Extracted data entries

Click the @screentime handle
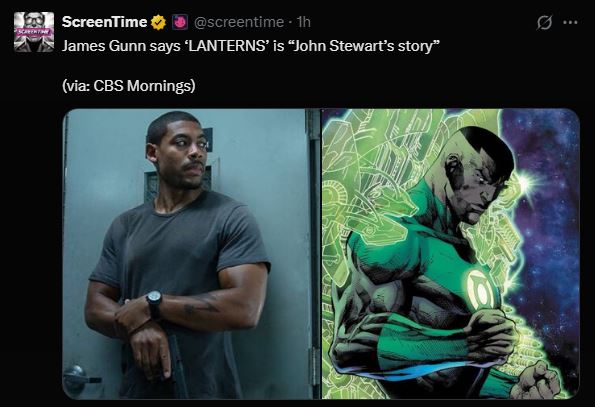The width and height of the screenshot is (595, 407). point(239,22)
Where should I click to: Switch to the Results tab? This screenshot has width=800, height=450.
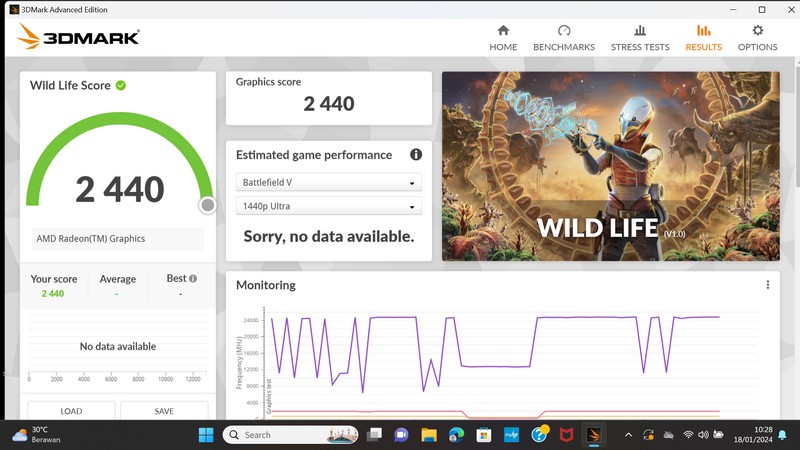pyautogui.click(x=703, y=38)
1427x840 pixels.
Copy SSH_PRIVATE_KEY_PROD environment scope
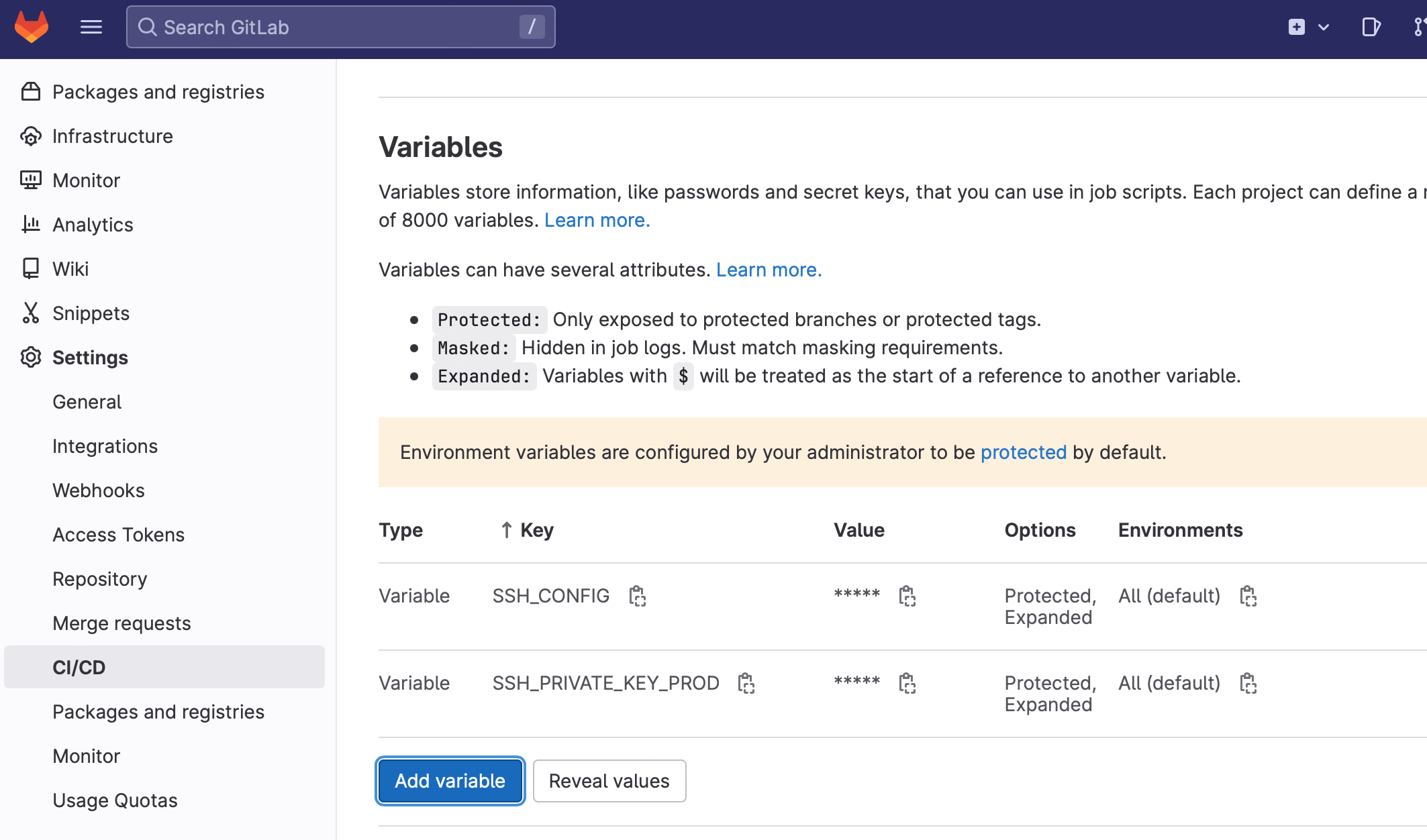coord(1248,683)
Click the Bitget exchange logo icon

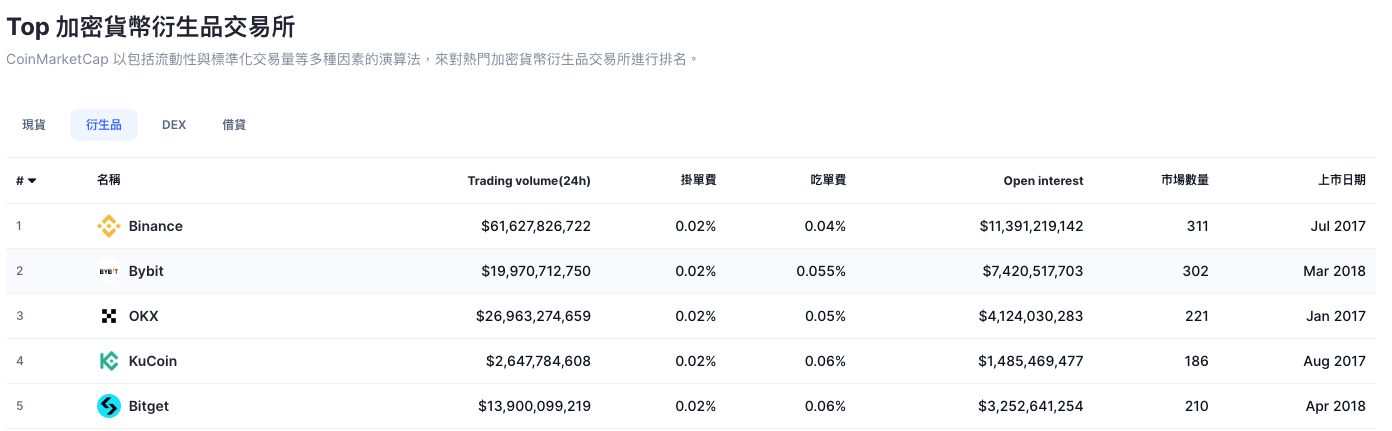(x=108, y=406)
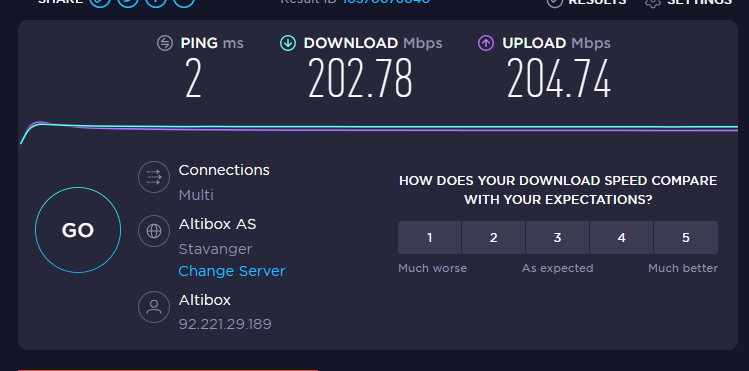Click the Connections multi arrows icon
The image size is (749, 371).
(x=154, y=177)
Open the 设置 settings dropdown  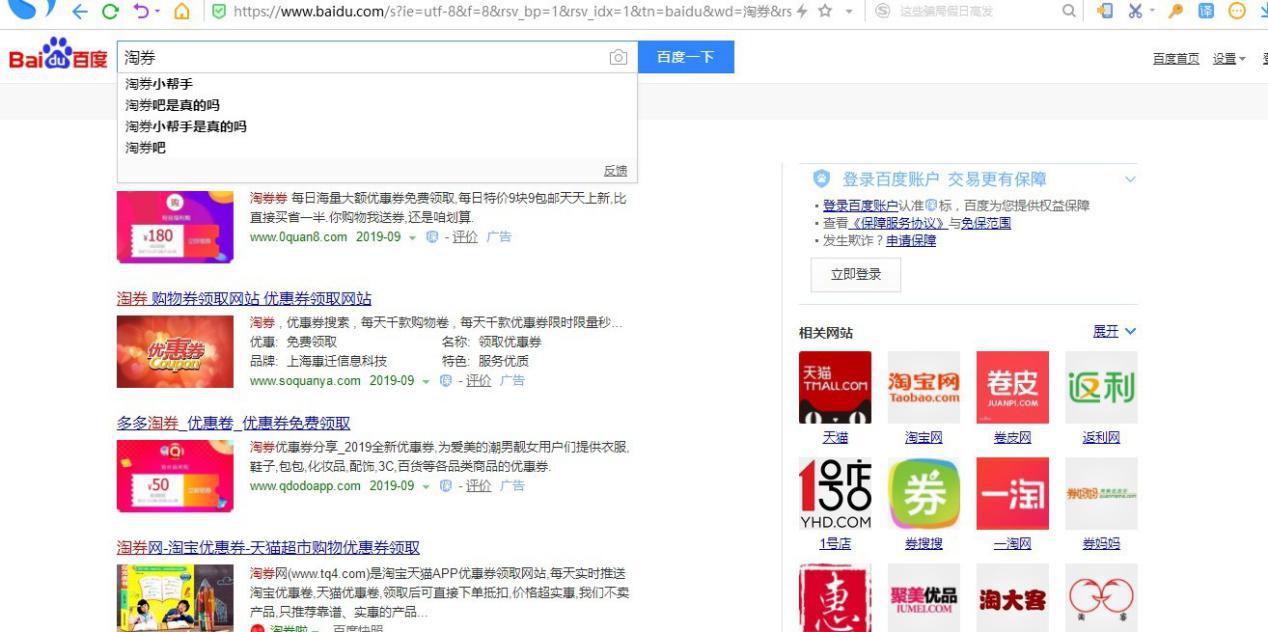click(x=1227, y=58)
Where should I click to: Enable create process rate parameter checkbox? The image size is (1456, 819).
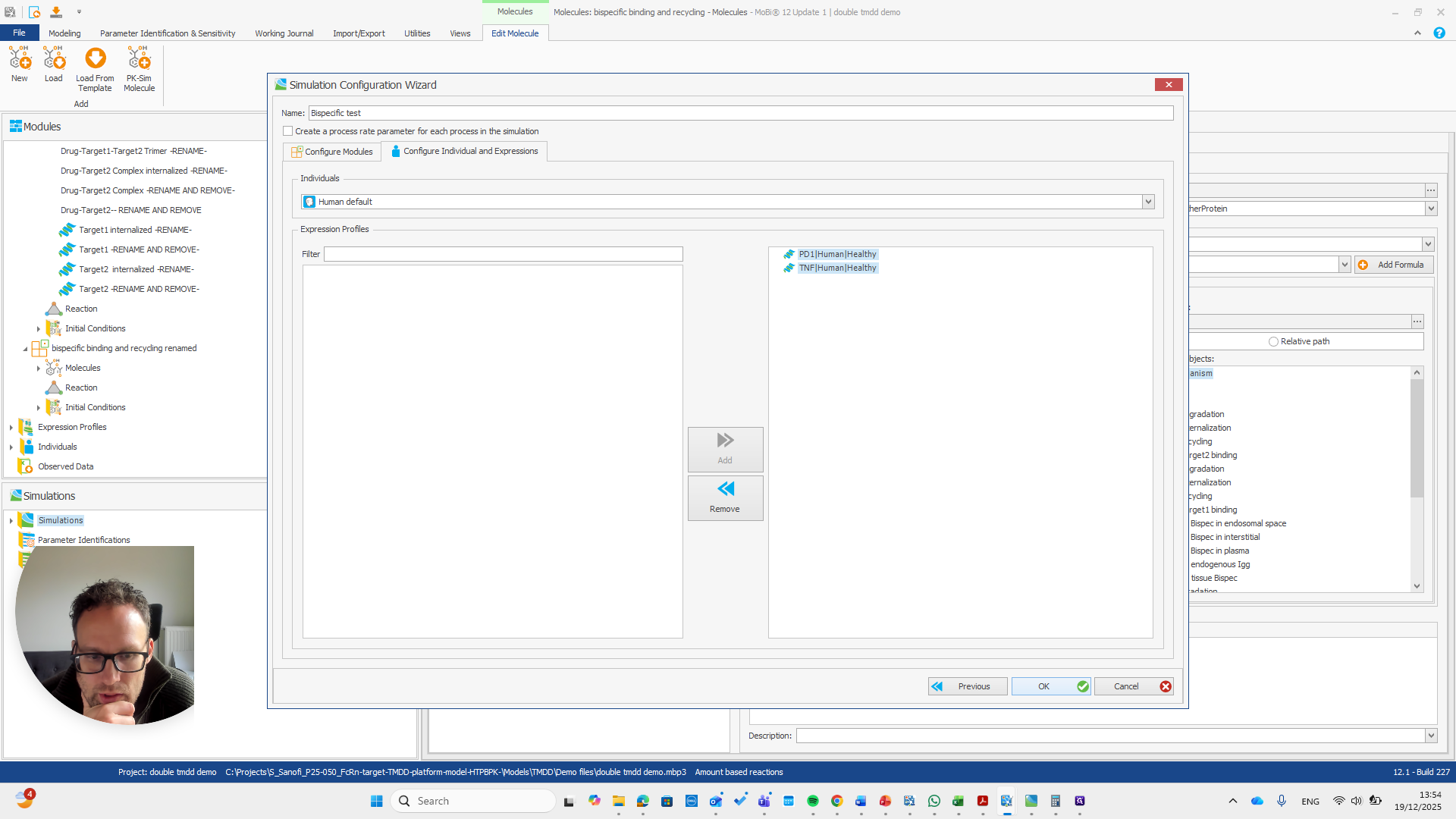pos(288,131)
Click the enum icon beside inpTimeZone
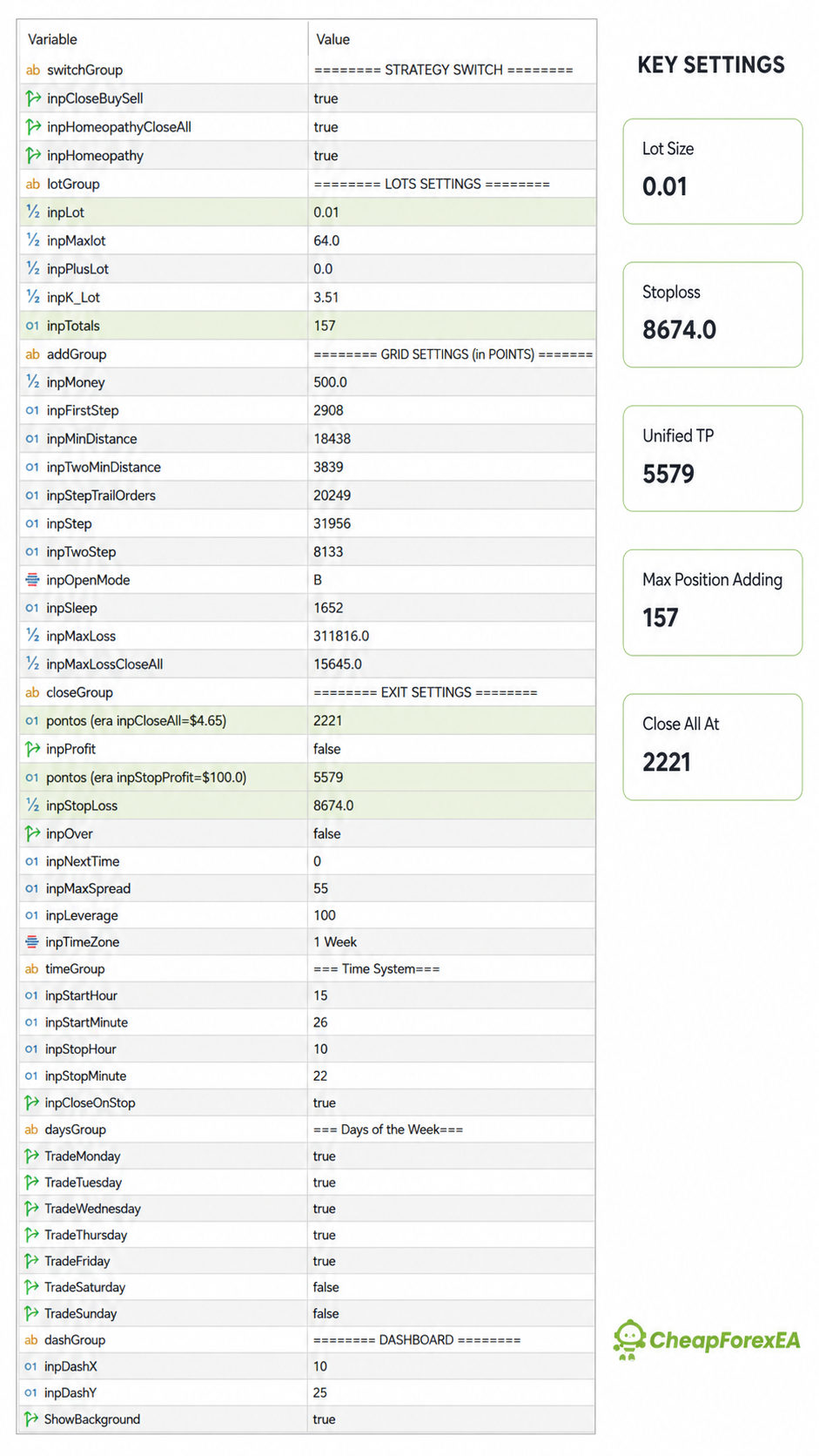 (x=32, y=941)
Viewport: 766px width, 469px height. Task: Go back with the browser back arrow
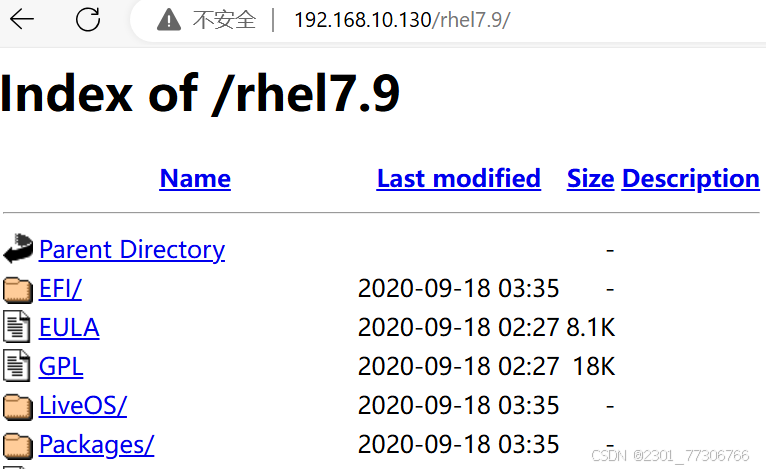22,20
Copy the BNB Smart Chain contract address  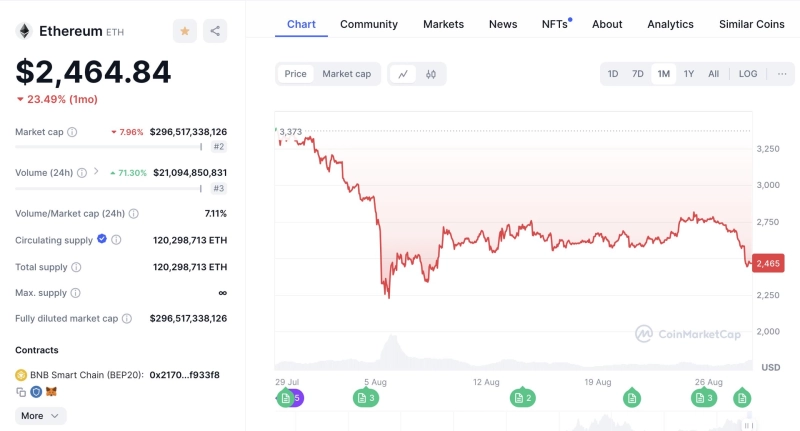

* Task details *
Switch "contract address" to "wallet address" in the entries from the line containing "Where should I click to: Enable" through the end, and write those lines again with nothing else changed. Leave the pictures out of your answer.

* Written reply *
Where should I click to: Enable create process rate parameter checkbox? The image size is (1456, 819).
pos(288,131)
Click the enum icon beside inpTimeZone
 (x=32, y=941)
Viewport: 766px width, 469px height. Task: Go back with the browser back arrow
22,20
Copy the BNB Smart Chain wallet address  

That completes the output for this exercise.